◆ Saved data entries ◆
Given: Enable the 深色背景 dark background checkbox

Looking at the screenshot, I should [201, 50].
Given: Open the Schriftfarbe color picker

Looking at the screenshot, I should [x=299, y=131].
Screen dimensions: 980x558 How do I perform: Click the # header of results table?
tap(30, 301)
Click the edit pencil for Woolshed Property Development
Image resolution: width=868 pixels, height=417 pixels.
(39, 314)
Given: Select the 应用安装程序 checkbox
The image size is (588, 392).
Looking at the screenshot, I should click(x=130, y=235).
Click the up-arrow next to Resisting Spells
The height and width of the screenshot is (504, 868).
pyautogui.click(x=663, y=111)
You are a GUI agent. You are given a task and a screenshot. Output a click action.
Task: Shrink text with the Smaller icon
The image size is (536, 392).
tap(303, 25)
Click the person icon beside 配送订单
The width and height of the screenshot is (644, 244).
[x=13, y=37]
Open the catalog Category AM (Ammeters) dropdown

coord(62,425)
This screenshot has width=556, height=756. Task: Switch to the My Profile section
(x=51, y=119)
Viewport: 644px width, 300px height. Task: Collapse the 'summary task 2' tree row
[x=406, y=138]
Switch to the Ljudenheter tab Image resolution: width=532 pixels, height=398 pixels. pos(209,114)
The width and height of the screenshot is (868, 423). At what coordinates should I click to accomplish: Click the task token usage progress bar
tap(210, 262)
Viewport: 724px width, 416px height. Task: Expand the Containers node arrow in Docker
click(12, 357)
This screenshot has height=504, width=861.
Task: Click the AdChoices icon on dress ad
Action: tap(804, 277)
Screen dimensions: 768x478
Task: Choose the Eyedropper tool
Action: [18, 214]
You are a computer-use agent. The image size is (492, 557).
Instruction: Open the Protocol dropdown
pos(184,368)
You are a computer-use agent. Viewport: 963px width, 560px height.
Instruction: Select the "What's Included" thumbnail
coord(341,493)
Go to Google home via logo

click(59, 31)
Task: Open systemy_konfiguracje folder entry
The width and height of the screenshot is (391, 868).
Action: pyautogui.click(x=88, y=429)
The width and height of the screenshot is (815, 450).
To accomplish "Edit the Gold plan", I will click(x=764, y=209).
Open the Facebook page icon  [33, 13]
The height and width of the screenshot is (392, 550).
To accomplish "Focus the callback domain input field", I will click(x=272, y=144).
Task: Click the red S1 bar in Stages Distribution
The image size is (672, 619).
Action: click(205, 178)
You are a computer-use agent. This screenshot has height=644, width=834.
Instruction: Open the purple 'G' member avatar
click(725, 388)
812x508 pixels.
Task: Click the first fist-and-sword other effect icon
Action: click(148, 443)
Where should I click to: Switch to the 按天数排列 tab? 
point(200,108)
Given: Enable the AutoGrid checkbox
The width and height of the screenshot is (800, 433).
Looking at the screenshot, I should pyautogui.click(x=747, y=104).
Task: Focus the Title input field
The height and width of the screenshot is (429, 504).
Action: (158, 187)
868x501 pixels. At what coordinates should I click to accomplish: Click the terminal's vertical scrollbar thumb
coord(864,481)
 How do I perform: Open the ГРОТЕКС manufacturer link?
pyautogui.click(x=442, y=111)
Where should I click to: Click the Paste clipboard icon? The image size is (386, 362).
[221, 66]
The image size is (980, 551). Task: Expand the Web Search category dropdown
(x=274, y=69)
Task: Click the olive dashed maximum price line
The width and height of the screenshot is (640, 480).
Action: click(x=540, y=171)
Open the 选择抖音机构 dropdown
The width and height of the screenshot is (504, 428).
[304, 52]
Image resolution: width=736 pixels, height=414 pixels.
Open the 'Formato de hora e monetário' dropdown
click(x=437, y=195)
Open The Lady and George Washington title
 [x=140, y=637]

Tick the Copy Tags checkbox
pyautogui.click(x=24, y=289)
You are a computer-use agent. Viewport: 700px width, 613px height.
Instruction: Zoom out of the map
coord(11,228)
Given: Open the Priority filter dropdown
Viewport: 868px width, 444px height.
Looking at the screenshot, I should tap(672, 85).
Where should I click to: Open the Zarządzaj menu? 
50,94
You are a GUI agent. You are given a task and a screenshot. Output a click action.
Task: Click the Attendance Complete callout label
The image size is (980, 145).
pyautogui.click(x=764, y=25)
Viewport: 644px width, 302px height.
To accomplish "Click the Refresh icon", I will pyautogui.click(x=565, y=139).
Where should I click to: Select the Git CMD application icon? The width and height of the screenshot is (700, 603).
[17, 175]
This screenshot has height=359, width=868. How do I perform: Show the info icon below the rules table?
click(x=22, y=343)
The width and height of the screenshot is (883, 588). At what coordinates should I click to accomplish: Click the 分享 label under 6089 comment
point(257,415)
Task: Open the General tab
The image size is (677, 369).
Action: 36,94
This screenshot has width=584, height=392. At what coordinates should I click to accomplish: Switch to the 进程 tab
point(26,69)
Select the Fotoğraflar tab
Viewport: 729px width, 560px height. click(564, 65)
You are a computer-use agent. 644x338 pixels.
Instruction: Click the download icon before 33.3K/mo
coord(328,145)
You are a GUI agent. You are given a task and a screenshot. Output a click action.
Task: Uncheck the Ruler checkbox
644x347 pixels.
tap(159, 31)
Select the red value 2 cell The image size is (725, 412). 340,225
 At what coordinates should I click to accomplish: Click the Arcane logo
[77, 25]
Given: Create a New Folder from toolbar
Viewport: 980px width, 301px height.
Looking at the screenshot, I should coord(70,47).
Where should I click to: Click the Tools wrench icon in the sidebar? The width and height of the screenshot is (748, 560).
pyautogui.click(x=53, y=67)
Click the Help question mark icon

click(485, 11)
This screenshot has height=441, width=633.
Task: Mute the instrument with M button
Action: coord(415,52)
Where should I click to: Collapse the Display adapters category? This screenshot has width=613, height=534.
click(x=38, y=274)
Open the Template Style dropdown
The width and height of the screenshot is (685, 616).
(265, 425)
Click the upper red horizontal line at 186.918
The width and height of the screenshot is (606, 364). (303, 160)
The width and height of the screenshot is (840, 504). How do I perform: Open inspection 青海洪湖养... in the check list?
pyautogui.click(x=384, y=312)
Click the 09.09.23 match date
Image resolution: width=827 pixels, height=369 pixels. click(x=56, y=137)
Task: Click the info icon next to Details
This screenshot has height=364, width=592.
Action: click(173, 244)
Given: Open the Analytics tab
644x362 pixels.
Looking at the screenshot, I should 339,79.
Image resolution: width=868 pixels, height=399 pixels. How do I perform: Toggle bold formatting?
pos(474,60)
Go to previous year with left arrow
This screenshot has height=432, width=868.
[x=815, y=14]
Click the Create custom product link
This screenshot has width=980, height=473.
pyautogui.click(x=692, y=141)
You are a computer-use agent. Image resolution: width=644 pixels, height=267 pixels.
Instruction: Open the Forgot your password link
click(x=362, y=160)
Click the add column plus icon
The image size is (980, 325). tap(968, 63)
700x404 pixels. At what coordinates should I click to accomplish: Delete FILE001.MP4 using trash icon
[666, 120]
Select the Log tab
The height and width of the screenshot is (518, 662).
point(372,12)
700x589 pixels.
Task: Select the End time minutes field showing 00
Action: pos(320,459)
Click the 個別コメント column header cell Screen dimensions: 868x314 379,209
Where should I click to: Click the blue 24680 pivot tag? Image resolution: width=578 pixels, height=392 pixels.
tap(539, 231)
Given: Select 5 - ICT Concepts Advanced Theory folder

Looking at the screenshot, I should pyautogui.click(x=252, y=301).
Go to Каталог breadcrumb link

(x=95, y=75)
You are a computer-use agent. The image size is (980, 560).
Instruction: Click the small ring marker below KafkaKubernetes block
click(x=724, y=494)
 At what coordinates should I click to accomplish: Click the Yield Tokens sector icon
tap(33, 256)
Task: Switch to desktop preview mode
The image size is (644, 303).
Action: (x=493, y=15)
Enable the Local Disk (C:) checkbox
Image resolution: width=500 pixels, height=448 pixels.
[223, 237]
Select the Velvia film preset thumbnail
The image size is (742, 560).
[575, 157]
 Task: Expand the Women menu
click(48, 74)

◆ What you are asked to do ◆
Copy all lines above where "computer" is present.

◆ Solved exercise ◆
You are a computer-use agent. The image size is (492, 557).
You are a computer-use agent. Viewport: 963px width, 560px height.
You are a computer-use agent. This screenshot has height=644, width=834.
You are a computer-use agent. Viewport: 700px width, 613px height.
You are a computer-use agent. 644x338 pixels.
You are a computer-use agent. Image resolution: width=644 pixels, height=267 pixels.
You are a computer-use agent. The image size is (980, 560).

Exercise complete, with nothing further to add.